> [Written task]:
Could you arrange the stored data below as a JSON list of strings, with one string per line and blank lines omitted?

Stored data:
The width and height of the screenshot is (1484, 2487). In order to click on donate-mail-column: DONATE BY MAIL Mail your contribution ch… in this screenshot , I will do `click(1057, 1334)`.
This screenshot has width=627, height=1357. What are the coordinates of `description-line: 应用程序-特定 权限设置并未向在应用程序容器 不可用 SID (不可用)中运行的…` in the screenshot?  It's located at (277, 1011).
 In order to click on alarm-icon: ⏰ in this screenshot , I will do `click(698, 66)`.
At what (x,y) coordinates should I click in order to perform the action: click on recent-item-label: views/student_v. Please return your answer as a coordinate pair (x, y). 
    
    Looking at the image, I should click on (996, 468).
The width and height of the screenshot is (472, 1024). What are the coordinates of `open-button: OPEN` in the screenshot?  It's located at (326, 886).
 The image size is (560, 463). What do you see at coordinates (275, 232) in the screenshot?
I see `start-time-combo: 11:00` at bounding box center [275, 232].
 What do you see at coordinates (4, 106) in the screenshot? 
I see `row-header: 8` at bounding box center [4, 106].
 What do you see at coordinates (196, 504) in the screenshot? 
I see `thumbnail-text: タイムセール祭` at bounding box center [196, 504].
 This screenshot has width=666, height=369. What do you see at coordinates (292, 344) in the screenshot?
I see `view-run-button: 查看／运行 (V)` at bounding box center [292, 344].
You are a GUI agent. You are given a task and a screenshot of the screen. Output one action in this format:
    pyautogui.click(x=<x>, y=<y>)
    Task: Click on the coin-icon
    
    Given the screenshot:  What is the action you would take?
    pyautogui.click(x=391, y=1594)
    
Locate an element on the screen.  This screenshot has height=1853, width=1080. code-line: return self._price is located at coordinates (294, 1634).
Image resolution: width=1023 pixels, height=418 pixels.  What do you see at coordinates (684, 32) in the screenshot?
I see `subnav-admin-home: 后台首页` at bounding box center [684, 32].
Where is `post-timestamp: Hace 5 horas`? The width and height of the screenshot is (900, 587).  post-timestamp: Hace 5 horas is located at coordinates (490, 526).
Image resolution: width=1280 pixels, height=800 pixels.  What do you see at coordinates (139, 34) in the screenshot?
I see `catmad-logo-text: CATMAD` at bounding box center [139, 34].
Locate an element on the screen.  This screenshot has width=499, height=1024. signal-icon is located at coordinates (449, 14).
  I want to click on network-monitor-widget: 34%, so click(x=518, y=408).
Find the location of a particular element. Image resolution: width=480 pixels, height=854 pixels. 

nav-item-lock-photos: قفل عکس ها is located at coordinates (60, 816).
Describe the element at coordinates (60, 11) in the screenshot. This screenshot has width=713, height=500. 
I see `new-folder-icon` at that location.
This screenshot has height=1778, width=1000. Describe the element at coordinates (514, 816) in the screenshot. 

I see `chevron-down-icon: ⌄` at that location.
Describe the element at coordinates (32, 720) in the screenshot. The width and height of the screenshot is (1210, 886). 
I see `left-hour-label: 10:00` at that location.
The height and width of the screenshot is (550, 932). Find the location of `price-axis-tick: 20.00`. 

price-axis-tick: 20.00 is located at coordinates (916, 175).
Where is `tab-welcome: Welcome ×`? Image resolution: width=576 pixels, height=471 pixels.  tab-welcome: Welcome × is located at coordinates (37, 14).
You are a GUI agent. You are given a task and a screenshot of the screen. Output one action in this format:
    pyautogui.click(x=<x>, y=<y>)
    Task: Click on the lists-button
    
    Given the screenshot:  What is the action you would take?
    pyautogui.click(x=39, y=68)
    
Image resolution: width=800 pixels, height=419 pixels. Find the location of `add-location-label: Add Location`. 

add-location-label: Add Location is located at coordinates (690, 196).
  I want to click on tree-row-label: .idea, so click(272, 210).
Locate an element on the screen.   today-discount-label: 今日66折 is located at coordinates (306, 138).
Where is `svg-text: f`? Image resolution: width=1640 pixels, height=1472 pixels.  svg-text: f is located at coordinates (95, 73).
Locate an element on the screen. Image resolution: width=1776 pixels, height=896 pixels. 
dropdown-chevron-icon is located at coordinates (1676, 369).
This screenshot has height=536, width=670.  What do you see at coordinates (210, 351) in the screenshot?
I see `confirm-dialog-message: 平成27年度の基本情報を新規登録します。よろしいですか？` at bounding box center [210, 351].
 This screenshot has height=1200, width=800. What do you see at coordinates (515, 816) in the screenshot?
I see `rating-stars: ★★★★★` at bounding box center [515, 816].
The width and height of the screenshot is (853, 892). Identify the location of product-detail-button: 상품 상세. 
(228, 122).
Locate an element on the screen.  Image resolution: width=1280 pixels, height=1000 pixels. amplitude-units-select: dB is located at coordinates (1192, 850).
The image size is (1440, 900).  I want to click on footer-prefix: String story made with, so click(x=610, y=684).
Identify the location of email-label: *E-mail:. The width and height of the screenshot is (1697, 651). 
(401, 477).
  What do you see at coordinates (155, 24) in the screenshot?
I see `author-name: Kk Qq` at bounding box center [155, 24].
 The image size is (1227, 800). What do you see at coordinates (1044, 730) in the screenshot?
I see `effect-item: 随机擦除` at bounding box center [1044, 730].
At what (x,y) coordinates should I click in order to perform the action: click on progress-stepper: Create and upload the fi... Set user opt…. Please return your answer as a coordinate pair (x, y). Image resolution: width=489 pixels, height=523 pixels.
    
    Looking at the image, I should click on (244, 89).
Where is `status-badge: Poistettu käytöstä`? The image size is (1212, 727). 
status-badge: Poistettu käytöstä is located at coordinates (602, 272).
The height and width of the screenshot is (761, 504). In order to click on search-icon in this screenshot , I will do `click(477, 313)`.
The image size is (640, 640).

> [Result of the exercise]:
[
  "The width and height of the screenshot is (1484, 2487). In order to click on donate-mail-column: DONATE BY MAIL Mail your contribution ch… in this screenshot , I will do `click(1057, 1334)`.",
  "This screenshot has width=627, height=1357. What are the coordinates of `description-line: 应用程序-特定 权限设置并未向在应用程序容器 不可用 SID (不可用)中运行的…` in the screenshot?  It's located at (277, 1011).",
  " In order to click on alarm-icon: ⏰ in this screenshot , I will do `click(698, 66)`.",
  "At what (x,y) coordinates should I click in order to perform the action: click on recent-item-label: views/student_v. Please return your answer as a coordinate pair (x, y). ",
  "    Looking at the image, I should click on (996, 468).",
  "The width and height of the screenshot is (472, 1024). What are the coordinates of `open-button: OPEN` in the screenshot?  It's located at (326, 886).",
  " The image size is (560, 463). What do you see at coordinates (275, 232) in the screenshot?",
  "I see `start-time-combo: 11:00` at bounding box center [275, 232].",
  " What do you see at coordinates (4, 106) in the screenshot? ",
  "I see `row-header: 8` at bounding box center [4, 106].",
  " What do you see at coordinates (196, 504) in the screenshot? ",
  "I see `thumbnail-text: タイムセール祭` at bounding box center [196, 504].",
  " This screenshot has width=666, height=369. What do you see at coordinates (292, 344) in the screenshot?",
  "I see `view-run-button: 查看／运行 (V)` at bounding box center [292, 344].",
  "You are a GUI agent. You are given a task and a screenshot of the screen. Output one action in this format:",
  "    pyautogui.click(x=<x>, y=<y>)",
  "    Task: Click on the coin-icon",
  "    Given the screenshot:  What is the action you would take?",
  "    pyautogui.click(x=391, y=1594)",
  "Locate an element on the screen.  This screenshot has height=1853, width=1080. code-line: return self._price is located at coordinates (294, 1634).",
  "Image resolution: width=1023 pixels, height=418 pixels.  What do you see at coordinates (684, 32) in the screenshot?",
  "I see `subnav-admin-home: 后台首页` at bounding box center [684, 32].",
  "Where is `post-timestamp: Hace 5 horas`? The width and height of the screenshot is (900, 587).  post-timestamp: Hace 5 horas is located at coordinates (490, 526).",
  "Image resolution: width=1280 pixels, height=800 pixels.  What do you see at coordinates (139, 34) in the screenshot?",
  "I see `catmad-logo-text: CATMAD` at bounding box center [139, 34].",
  "Locate an element on the screen.  This screenshot has width=499, height=1024. signal-icon is located at coordinates (449, 14).",
  "  I want to click on network-monitor-widget: 34%, so click(x=518, y=408).",
  "Find the location of a particular element. Image resolution: width=480 pixels, height=854 pixels. ",
  "nav-item-lock-photos: قفل عکس ها is located at coordinates (60, 816).",
  "Describe the element at coordinates (60, 11) in the screenshot. This screenshot has width=713, height=500. ",
  "I see `new-folder-icon` at that location.",
  "This screenshot has height=1778, width=1000. Describe the element at coordinates (514, 816) in the screenshot. ",
  "I see `chevron-down-icon: ⌄` at that location.",
  "Describe the element at coordinates (32, 720) in the screenshot. The width and height of the screenshot is (1210, 886). ",
  "I see `left-hour-label: 10:00` at that location.",
  "The height and width of the screenshot is (550, 932). Find the location of `price-axis-tick: 20.00`. ",
  "price-axis-tick: 20.00 is located at coordinates (916, 175).",
  "Where is `tab-welcome: Welcome ×`? Image resolution: width=576 pixels, height=471 pixels.  tab-welcome: Welcome × is located at coordinates (37, 14).",
  "You are a GUI agent. You are given a task and a screenshot of the screen. Output one action in this format:",
  "    pyautogui.click(x=<x>, y=<y>)",
  "    Task: Click on the lists-button",
  "    Given the screenshot:  What is the action you would take?",
  "    pyautogui.click(x=39, y=68)",
  "Image resolution: width=800 pixels, height=419 pixels. Find the location of `add-location-label: Add Location`. ",
  "add-location-label: Add Location is located at coordinates (690, 196).",
  "  I want to click on tree-row-label: .idea, so click(272, 210).",
  "Locate an element on the screen.   today-discount-label: 今日66折 is located at coordinates (306, 138).",
  "Where is `svg-text: f`? Image resolution: width=1640 pixels, height=1472 pixels.  svg-text: f is located at coordinates (95, 73).",
  "Locate an element on the screen. Image resolution: width=1776 pixels, height=896 pixels. ",
  "dropdown-chevron-icon is located at coordinates (1676, 369).",
  "This screenshot has height=536, width=670.  What do you see at coordinates (210, 351) in the screenshot?",
  "I see `confirm-dialog-message: 平成27年度の基本情報を新規登録します。よろしいですか？` at bounding box center [210, 351].",
  " This screenshot has height=1200, width=800. What do you see at coordinates (515, 816) in the screenshot?",
  "I see `rating-stars: ★★★★★` at bounding box center [515, 816].",
  "The width and height of the screenshot is (853, 892). Identify the location of product-detail-button: 상품 상세. ",
  "(228, 122).",
  "Locate an element on the screen.  Image resolution: width=1280 pixels, height=1000 pixels. amplitude-units-select: dB is located at coordinates (1192, 850).",
  "The image size is (1440, 900).  I want to click on footer-prefix: String story made with, so click(x=610, y=684).",
  "Identify the location of email-label: *E-mail:. The width and height of the screenshot is (1697, 651). ",
  "(401, 477).",
  "  What do you see at coordinates (155, 24) in the screenshot?",
  "I see `author-name: Kk Qq` at bounding box center [155, 24].",
  " The image size is (1227, 800). What do you see at coordinates (1044, 730) in the screenshot?",
  "I see `effect-item: 随机擦除` at bounding box center [1044, 730].",
  "At what (x,y) coordinates should I click in order to perform the action: click on progress-stepper: Create and upload the fi... Set user opt…. Please return your answer as a coordinate pair (x, y). Image resolution: width=489 pixels, height=523 pixels.",
  "    Looking at the image, I should click on (244, 89).",
  "Where is `status-badge: Poistettu käytöstä`? The image size is (1212, 727). ",
  "status-badge: Poistettu käytöstä is located at coordinates (602, 272).",
  "The height and width of the screenshot is (761, 504). In order to click on search-icon in this screenshot , I will do `click(477, 313)`.",
  "The image size is (640, 640)."
]